「紅白」K-POP枠拡大を数字から検証
「紅白」K-POP枠拡大を数字から検証 TWICE、LE SSERAFIMのステージは再生数3位と4位
1、2位のSEKAI NO OWARIとウタのステージを“K-POP勢”が応
大みそか恒例の「第73回NHK紅白歌合戦」が12月31日、東京・渋谷のNHKホールで行われた。11月16日に出場歌手が発表された際は、「知らない歌手ばかり」「横文字が多い」などの声が上がり、ツイッターで「#紅白見ない」のハッシュタグがトレンド入りするほどだった。とくにK-POPグループは3年ぶり4度目の出場となったTWICE、初出場のLE SSERAFIM(ル セラフィム)とIVE(アイヴ)、さらに韓国の大手芸能事務所JYP所属のNiziU、日本の吉本興業と韓国のCJ ENMによる合弁会社所属のJO1を加えると5組に上った。K-POP勢に限らず今回初出場となったウタ(大ヒット劇場版アニメ『ONE PIECE FILM RED』のオリジナルキャラクターでAdoが歌唱パートを担当)、Aimer、緑黄色社会、Saucy Dog、なにわ男子、Vaundy、BE:FIRSTは中高年世代にとってはなじみの薄い存在とも指摘されていた。 【写真】「これは貴重」「まってやばい可愛すぎる」と驚き 宮脇咲良が公開した実際の幼少期ショット しかし、実際のところはどうだったのか。放送から1夜明けた1日、NHKのYouTube公式チャンネル『NHK MUSIC』の『紅白ハイライト』を検証してみた。そこにはトップバッターを務めたSixTONESから大トリを飾った福山雅治まで出場歌手別に全54本(各1分前後)の動画がアップされている。それぞれの再生回数を見ていくと、“なじみの薄い”はずの出場者がかなりの再生回数を上げていることが分かった。とくに、一部視聴者の反発を買ったK-POP勢が抜群の成績を残している。 順に見ていこう。1位はSEKAI NO OWARI『Habit』の52万回、2位は後半戦のトップバッター・ウタ『新時代』の48万回。3位に入ったのはTWICEの日本デビュー5周年記念曲『Celebrate』の43万回、そして4位となっているのが初出場のLE SSERAFIM『FEARLESS- Japanese ver.-』の41万回。同じく初出場となったIVEの日本デビュー曲『ELEVEN -Japanese ver.-』は16万回だが、NiziU『CLAP CLAP』の18万回、JO1『無限大』の14万回とほぼ並ぶ成績となっている。今回の紅白の目玉となった特別企画の氷川きよし『限界突破×サバイバー』は14万回、桑田佳祐 feat. 佐野元春, 世良公則, Char, 野口五郎『時代遅れのRock’n’Roll Band』は13万回となっており、数字だけ見ればまったく遜色のない成績だ(再生回数はいずれも1日午後3時基準)。 ちなみに、1位のSEKAI NO OWARI『Habit』のステージではボーカルのFukaseをはじめ、SixTONES、NiziU、JO1、乃木坂46、郷ひろみ、司会の大泉洋と橋本環奈、スペシャルナビゲーターの櫻井翔も一緒に“クセ強ダンス”を踊る豪華共演が見どころとなった。
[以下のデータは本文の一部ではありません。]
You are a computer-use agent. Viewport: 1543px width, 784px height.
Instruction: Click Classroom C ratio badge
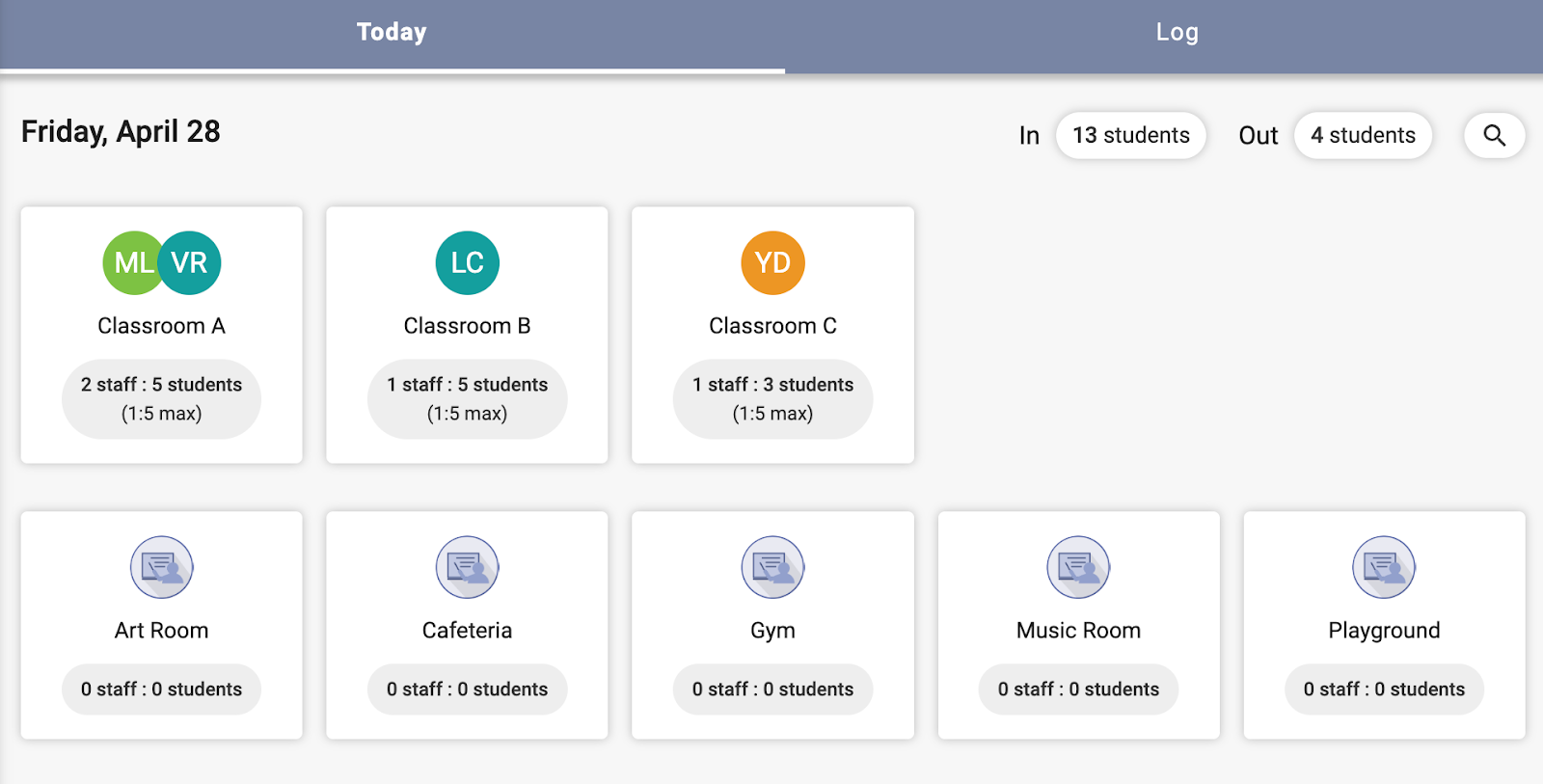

2位のウタ『新時代』のステージもLE SSERAFIM、乃木坂46、BE:FIRST、JO1がステージに登場し盛り上げた。会場と一体となったお祭り騒ぎのようなステージにグローバルな人気を誇るK-POP勢グループのメンバーを参加させていたのは明らかにNHKの意図的な演出だろう。 3位のTWICE、4位のLE SSERAFIMのステージはそれぞれ他グループからのゲスト応援などは入らず固定メンバーだけでステージをやり切った。それでいて再生回数ランキングの3位と4位にランクインしているのは驚くべき結果というほかない。もちろん、同局のYouTubeチャンネル『紅白ハイライト』の再生回数だけで人気を推し量ることはできないし、年齢、性別、地域などユーザーの属性分析も必要だろうが、少なくとも今回の紅白に出場したK-POP(系)グループの紅白ステージ動画が注目され、NHKのYouTube再生回数を押し上げている事実は否定できないだろう。こうしている間にもLE SSERAFIMの紅白動画の再生回数は伸び続けている。以上のような結果を見ると、今回のNHK紅白がK-POP枠を増やしたのは、時代の大勢を読んだ的確な判断だったと言えそうだ。 K-POPガールズグループでは第4世代の台頭が著しい。今回の成功体験をもとに次回の紅白には韓国・SMエンターテインメント所属の4人組aespa(エスパ)、BTSが所属するHYBE傘下ADORの5人組NewJeans(ニュージーンズ)らの紅白初出場が現実のものとなるかもしれない。